| Items from a dataset |
● ● ●

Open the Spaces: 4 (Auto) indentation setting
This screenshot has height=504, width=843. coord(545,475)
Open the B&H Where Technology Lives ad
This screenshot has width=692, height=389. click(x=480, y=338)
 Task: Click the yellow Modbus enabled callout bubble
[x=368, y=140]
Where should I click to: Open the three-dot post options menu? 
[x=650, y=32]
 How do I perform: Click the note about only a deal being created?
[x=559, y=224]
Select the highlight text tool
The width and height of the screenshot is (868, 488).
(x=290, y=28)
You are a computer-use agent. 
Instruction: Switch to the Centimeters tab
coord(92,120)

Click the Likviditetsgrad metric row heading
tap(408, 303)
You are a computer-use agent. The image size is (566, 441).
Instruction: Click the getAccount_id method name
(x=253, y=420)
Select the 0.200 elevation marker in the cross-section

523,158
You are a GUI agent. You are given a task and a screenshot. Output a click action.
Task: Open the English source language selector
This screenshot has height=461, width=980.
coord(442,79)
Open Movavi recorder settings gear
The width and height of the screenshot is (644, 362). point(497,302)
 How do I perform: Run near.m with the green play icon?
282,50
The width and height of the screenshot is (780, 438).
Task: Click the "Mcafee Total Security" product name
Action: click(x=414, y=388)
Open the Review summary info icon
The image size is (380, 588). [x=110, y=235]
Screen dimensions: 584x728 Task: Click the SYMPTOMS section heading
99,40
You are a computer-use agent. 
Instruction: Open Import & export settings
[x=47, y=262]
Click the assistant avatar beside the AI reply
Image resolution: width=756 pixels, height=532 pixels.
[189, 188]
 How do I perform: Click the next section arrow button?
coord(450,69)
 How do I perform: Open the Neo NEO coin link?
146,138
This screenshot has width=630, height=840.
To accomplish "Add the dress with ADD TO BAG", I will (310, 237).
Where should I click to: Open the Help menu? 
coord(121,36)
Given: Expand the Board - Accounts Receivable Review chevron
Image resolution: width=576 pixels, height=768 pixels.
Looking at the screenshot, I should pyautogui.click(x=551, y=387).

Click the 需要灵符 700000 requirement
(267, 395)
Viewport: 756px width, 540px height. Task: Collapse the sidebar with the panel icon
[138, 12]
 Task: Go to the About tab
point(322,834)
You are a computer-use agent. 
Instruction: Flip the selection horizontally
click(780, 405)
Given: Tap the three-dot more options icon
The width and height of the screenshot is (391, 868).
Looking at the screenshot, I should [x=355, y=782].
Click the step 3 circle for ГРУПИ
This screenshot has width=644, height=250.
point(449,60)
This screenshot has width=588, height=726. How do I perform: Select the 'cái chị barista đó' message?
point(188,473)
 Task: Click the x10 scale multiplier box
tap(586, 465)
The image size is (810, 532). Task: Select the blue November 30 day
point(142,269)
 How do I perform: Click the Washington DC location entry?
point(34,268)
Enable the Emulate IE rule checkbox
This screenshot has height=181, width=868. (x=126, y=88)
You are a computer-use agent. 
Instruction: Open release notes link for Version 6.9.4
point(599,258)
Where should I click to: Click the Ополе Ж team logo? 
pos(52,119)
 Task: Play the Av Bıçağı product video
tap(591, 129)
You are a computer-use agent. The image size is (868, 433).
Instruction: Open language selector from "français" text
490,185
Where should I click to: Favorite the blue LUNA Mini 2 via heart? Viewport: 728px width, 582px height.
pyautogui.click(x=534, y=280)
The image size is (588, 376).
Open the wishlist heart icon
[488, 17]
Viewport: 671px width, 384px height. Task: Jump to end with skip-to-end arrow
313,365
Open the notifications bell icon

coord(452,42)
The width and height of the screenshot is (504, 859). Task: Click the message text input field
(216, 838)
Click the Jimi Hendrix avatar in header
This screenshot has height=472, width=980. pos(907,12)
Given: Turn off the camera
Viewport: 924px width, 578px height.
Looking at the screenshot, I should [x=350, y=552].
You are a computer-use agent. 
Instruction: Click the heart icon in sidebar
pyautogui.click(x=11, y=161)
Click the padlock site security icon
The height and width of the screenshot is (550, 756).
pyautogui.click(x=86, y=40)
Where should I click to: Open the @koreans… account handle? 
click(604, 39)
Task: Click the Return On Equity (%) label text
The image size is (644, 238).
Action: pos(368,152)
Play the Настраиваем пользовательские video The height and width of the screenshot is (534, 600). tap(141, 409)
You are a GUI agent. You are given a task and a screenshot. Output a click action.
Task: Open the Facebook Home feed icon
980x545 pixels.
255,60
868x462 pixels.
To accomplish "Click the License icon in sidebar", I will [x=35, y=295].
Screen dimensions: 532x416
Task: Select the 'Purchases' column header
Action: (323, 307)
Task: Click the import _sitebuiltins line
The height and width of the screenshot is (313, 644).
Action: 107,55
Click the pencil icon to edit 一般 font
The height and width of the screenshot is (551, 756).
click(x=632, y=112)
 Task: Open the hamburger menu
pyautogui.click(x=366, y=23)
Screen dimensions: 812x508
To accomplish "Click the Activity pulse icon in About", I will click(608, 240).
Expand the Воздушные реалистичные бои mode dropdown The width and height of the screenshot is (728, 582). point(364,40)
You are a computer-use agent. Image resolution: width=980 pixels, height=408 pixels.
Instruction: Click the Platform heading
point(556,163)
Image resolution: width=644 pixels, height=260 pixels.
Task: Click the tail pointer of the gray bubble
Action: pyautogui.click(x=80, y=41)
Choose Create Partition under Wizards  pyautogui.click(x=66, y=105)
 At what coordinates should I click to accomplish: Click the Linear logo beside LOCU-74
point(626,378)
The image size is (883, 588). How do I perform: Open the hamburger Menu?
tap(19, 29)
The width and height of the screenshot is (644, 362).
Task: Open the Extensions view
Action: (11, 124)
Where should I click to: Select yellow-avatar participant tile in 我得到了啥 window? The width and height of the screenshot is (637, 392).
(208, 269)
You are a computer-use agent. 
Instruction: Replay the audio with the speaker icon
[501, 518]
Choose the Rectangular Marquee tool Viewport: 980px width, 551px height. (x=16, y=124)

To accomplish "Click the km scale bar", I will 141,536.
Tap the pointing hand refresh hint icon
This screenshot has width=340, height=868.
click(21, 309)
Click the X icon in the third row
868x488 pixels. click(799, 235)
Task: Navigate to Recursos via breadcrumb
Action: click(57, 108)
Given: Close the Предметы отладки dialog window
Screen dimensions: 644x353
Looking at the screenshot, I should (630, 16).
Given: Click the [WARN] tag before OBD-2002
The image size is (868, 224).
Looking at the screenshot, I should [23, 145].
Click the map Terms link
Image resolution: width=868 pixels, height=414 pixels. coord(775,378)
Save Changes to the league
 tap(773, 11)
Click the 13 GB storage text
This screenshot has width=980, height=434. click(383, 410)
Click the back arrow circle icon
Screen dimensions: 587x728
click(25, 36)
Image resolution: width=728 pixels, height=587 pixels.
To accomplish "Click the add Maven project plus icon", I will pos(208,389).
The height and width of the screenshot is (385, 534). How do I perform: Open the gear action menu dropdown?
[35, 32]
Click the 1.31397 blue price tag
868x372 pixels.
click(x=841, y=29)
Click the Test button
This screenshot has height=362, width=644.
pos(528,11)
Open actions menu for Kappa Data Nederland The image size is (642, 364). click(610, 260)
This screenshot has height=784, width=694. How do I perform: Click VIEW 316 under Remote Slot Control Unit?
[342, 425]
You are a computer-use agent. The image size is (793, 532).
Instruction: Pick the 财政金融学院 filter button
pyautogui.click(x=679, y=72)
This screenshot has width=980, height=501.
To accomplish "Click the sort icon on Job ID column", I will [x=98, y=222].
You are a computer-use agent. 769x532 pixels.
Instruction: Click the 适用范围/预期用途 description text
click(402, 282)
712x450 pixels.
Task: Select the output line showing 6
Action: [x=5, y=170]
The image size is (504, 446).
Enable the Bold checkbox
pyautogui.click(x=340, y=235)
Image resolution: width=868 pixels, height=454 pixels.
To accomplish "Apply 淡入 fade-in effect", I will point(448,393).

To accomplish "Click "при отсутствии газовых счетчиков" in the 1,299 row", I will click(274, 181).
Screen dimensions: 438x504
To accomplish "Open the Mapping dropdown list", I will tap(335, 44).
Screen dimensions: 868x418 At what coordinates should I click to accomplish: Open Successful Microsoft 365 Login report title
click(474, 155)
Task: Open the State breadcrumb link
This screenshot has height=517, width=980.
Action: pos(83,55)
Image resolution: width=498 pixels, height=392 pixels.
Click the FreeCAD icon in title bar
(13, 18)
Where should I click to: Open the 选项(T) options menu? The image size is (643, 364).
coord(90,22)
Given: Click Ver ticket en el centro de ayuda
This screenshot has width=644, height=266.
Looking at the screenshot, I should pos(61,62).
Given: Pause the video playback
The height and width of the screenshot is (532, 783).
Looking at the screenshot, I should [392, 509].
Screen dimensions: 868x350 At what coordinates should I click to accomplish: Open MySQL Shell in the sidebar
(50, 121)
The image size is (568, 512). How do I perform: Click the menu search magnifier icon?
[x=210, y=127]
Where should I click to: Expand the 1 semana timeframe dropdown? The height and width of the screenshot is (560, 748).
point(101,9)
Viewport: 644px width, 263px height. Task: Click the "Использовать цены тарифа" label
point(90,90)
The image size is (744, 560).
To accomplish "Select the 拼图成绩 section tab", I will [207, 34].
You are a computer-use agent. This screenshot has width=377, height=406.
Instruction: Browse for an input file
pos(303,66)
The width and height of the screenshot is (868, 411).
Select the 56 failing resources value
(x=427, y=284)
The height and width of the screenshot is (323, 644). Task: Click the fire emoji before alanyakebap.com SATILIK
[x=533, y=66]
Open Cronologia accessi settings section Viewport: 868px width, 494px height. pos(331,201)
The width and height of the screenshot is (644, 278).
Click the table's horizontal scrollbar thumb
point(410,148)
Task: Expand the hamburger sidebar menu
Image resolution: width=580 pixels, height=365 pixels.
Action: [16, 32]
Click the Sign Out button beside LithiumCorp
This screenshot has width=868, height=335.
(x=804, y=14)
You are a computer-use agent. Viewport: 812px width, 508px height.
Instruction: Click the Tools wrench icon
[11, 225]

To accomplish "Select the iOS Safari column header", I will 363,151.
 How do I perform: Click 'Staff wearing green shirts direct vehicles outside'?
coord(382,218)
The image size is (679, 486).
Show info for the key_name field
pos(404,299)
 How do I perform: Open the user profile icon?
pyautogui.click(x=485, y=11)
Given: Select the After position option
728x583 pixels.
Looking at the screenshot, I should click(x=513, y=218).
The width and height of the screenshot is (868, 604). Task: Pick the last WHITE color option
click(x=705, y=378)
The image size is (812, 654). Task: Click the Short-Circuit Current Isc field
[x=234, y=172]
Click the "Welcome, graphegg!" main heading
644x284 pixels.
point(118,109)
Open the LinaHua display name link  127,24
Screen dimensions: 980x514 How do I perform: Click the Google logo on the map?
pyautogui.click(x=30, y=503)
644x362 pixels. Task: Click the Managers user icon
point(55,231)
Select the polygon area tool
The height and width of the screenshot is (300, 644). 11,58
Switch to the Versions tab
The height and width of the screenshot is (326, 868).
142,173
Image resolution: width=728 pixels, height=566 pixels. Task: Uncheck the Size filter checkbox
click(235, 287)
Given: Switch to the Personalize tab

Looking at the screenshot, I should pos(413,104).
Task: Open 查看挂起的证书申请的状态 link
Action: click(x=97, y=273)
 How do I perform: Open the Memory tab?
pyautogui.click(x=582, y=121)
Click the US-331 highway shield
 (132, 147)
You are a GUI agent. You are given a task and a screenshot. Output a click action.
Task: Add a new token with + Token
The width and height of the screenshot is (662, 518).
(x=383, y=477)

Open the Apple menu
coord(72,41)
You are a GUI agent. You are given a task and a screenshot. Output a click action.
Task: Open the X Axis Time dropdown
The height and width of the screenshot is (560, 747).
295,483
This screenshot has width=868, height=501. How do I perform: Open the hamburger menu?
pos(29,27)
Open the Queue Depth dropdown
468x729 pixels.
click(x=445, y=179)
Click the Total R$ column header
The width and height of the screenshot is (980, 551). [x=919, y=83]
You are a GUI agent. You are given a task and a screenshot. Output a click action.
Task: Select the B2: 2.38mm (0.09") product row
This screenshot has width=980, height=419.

● ● ●

| Your objective |
Check each line of the records for the word "circle", then state how many lines have it, as a number only.

| Answer to the exercise |
2